▸ Stated problem
Revise the lines that begin at the one containing "You are a computer-use" and stop after the one containing "pyautogui.click(x=363, y=266)", changing "Parameters" to "Settings" and keeping everything else the same. Leave the pictures out.

━━━ Task input

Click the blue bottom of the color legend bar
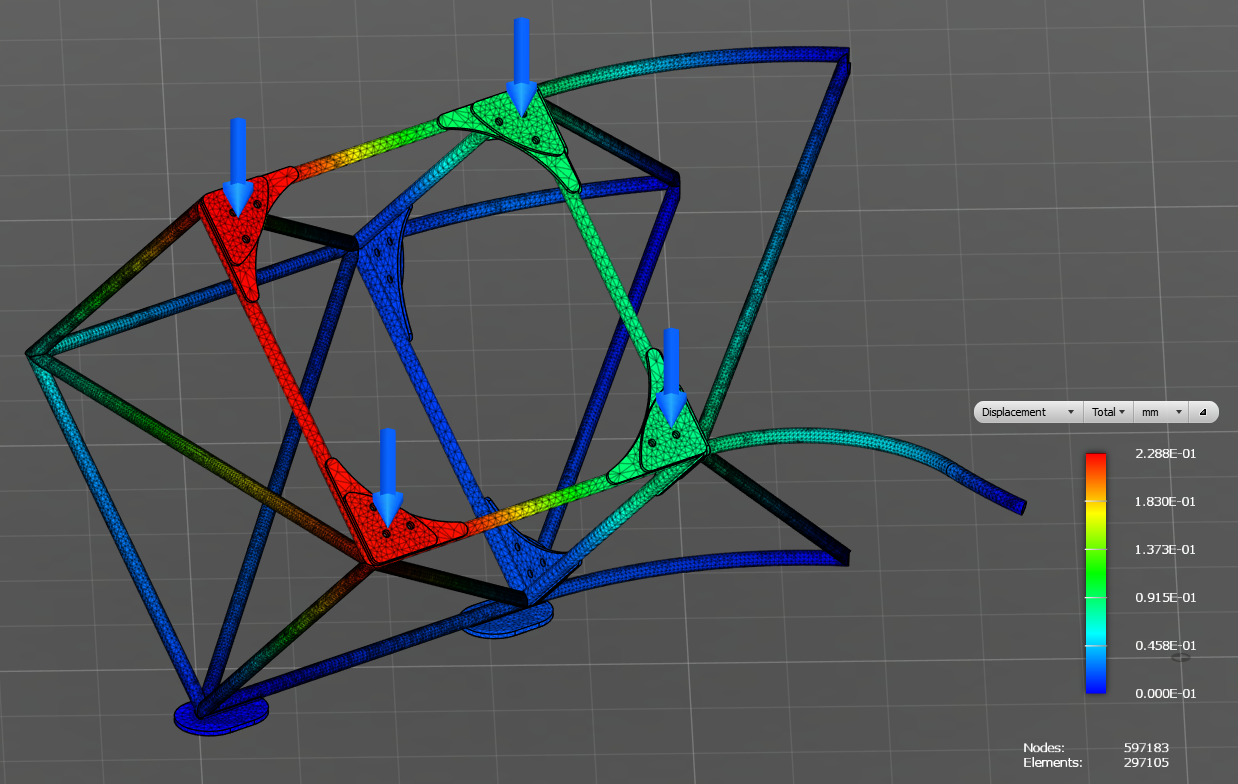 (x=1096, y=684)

━━━━━━
━━━ Task input

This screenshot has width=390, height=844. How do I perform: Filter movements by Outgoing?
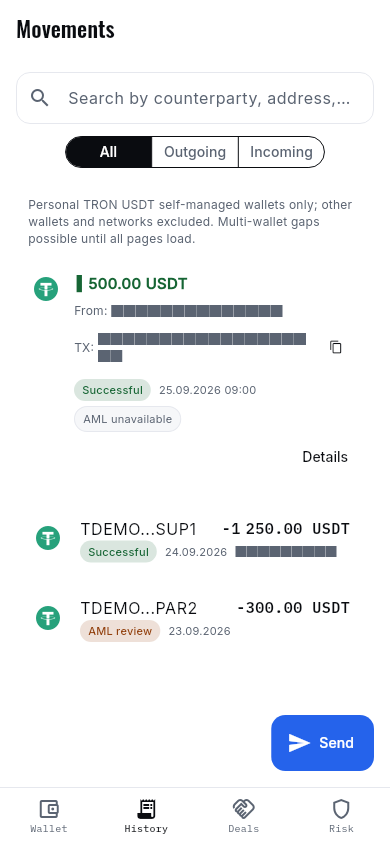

━━━━━━
━━━ Task input

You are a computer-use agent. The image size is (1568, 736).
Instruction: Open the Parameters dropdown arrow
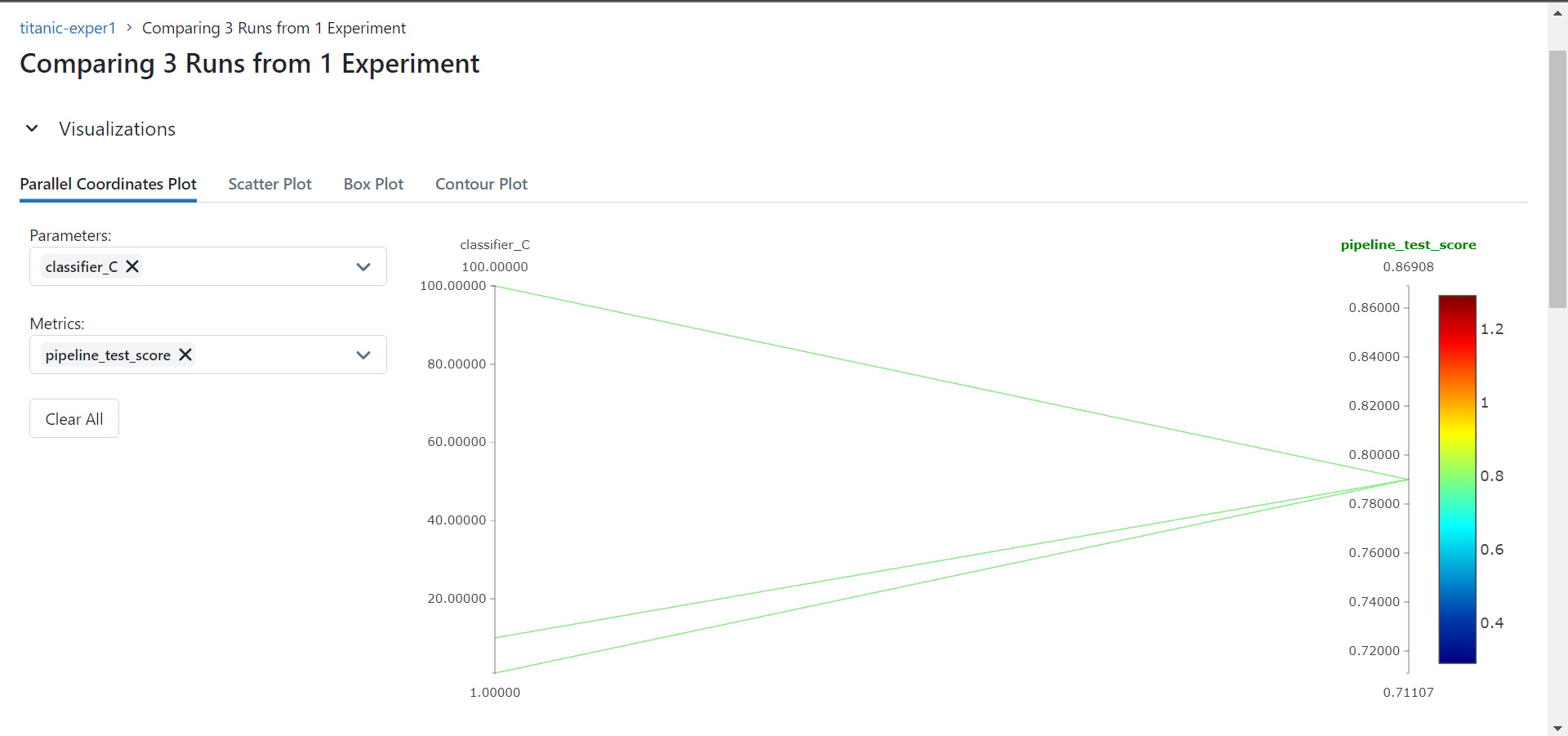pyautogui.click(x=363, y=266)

━━━━━━

▸ Finished exercise
You are a computer-use agent. The image size is (1568, 736).
Instruction: Open the Settings dropdown arrow
pyautogui.click(x=363, y=266)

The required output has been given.